Dividendes : Nouvelles règles, nouvelles stratégies !

Le droit des sociétés a connu une évolution notable concernant les distributions en dehors de l'assemblée générale annuelle d'approbation des comptes (AGOA). Cette pratique, pourtant largement répandue, voit ses contours redéfinis par une série de décisions récentes.

En septembre 2022, à la surprise des spécialistes du droit des sociétés, le Tribunal de commerce de Paris avait qualifié de « dividendes fictifs » les distributions réalisées en dehors de l'AGOA. 

Face à cette incertitude, la décision de la Cour d'appel de Paris du 30 janvier 2025 a été accueillie comme un soulagement. Elle validait la possibilité pour les sociétés de procéder à des distributions de réserves, primes ou report à nouveau indépendamment de l'AGOA. Cette décision a été perçue comme un retour à la flexibilité pour les praticiens du droit des affaires. 

Cependant, la Cour de cassation a, quelques jours après, introduit une nouvelle contrainte dans son arrêt du 6 février (Cass. Com. 12 février 2025 n°23-11.410). Elle précise que le report bénéficiaire d'un exercice est inclus dans le bénéfice distribuable de l’exercice suivant, et que seule l’AGOA est compétente pour décider de son affectation, ou de sa distribution éventuelle. 

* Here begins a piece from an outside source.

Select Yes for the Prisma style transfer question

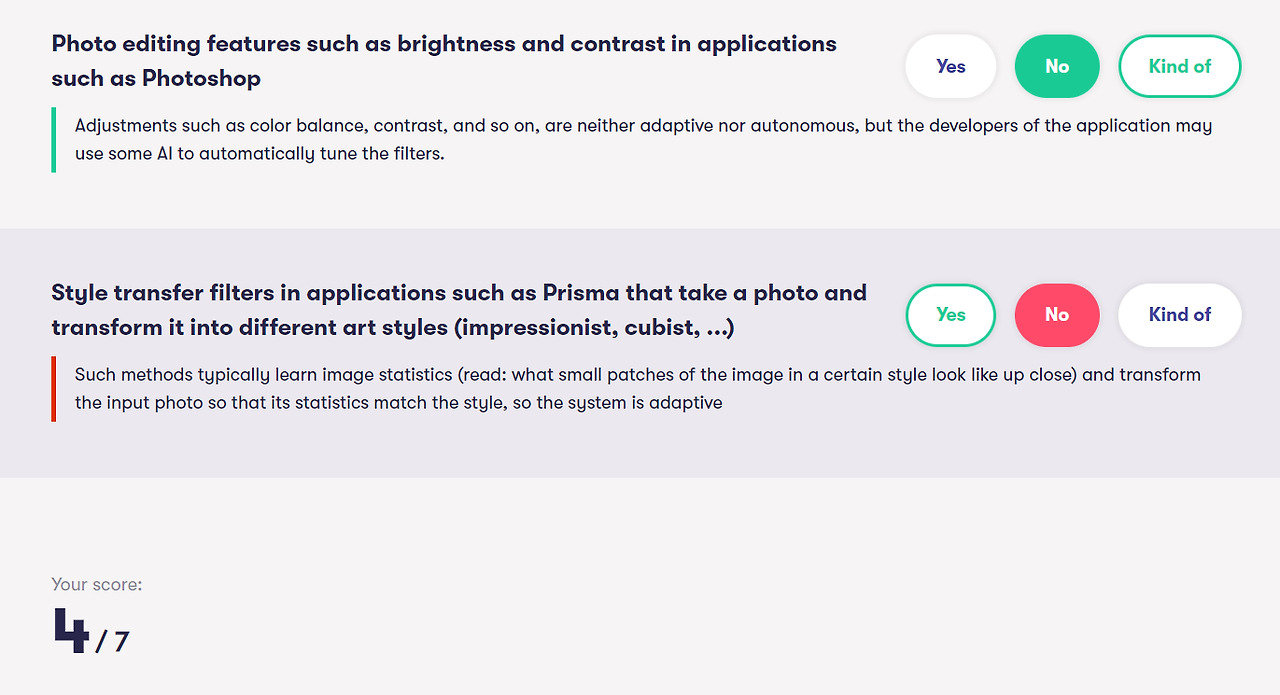pos(950,314)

Par conséquent, toute décision de distribution prise hors de ce cadre peut être annulée par toute personne ayant un intérêt privé. 

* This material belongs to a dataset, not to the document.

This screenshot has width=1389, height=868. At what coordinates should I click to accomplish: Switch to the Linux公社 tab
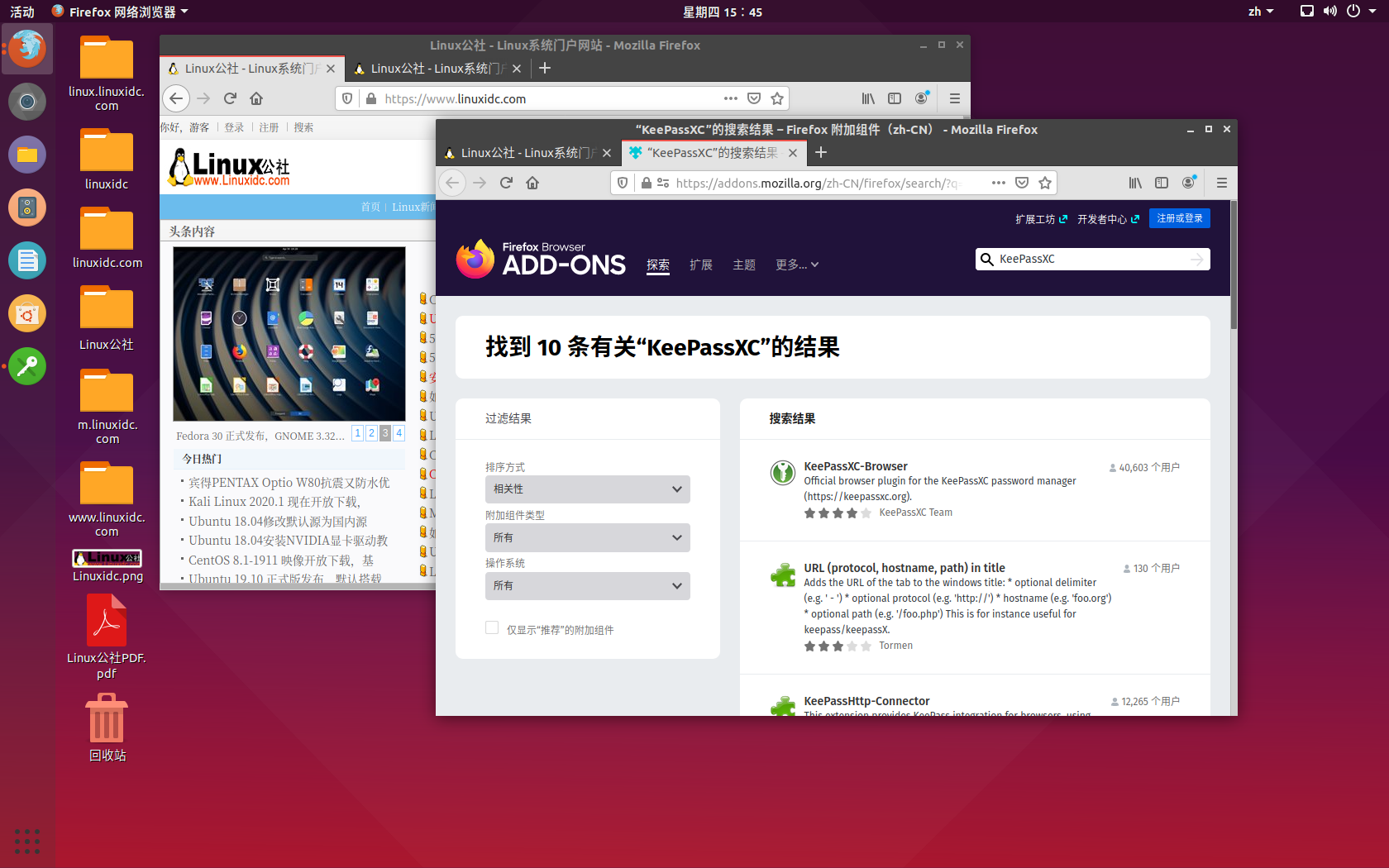click(x=526, y=152)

Si la Cour de cassation rejoint la position du Tribunal de commerce de Paris et prend le contrepied de la Cour d'appel de Paris sur la distribution du report à nouveau, rien ne semble interdire la distribution de sommes prélevées sur les réserves en dehors de l’assemblée générale annuelle.

La vigilance est donc de mise quant au respect du cadre légal lors de distribution de dividendes puisque les sanctions peuvent être lourdes de conséquences : la nullité de la décision d’assemblée, la restitution des dividendes versés, la responsabilité civile du dirigeant, la responsabilité pénale pour distribution de dividendes fictifs.

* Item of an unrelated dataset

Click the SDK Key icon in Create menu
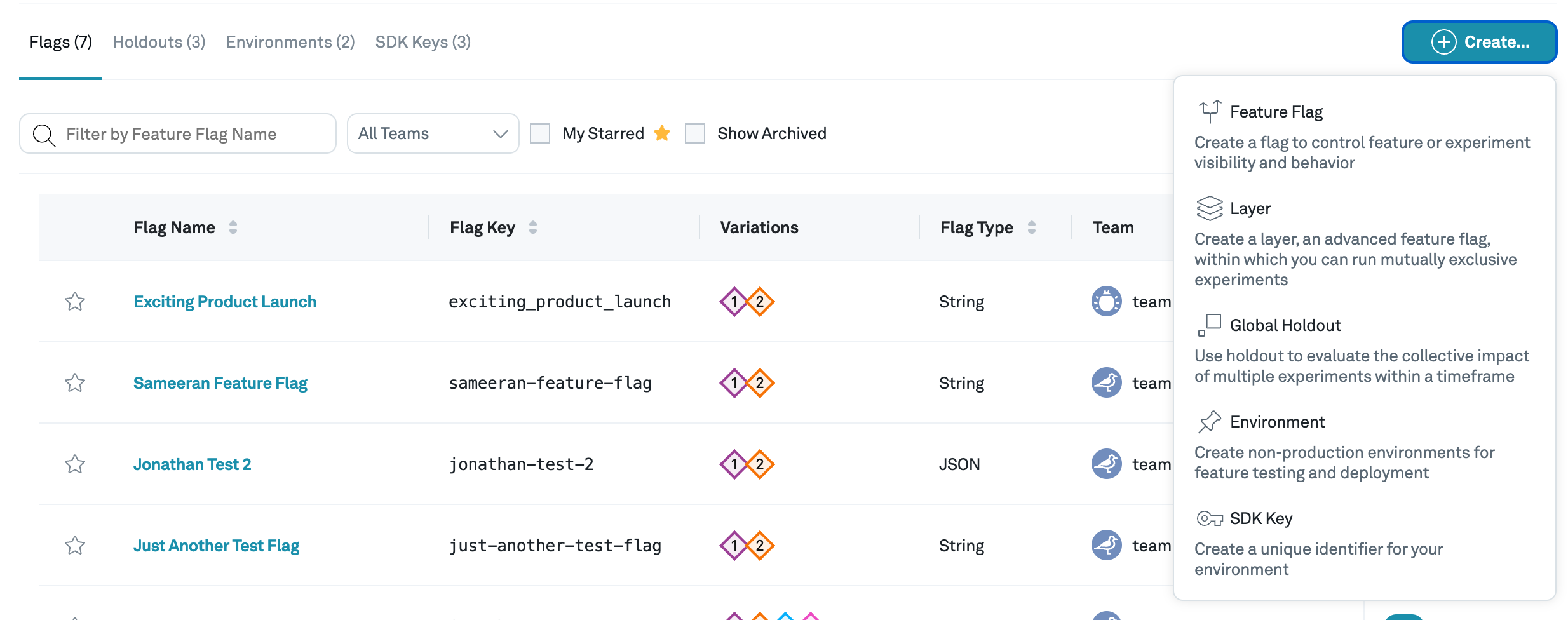Viewport: 1568px width, 620px height. (x=1209, y=518)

Au regard des dispositions fiscales, une distribution de dividendes faites en violation des dispositions légales devrait s’analyser comme suit :

  • Il s’agit d’une distribution de dividendes au sens de l’article 109 du CGI,
  • Qui reste taxable selon les règles de droit commun applicables aux actionnaires bénéficiaires.

Toutefois, en cas de nullité de la décision et du remboursement du dividendes, la doctrine administrative (BOI-RPPM-RCM-20-10-10 n° 240) prévoit, pour les personnes physiques un mécanisme de déduction sur le revenu de l’année au cours de laquelle le dividende est remboursé. Pour les personnes morales, soumises à l’impôt sur les sociétés, il sera nécessaire de procéder à une réclamation.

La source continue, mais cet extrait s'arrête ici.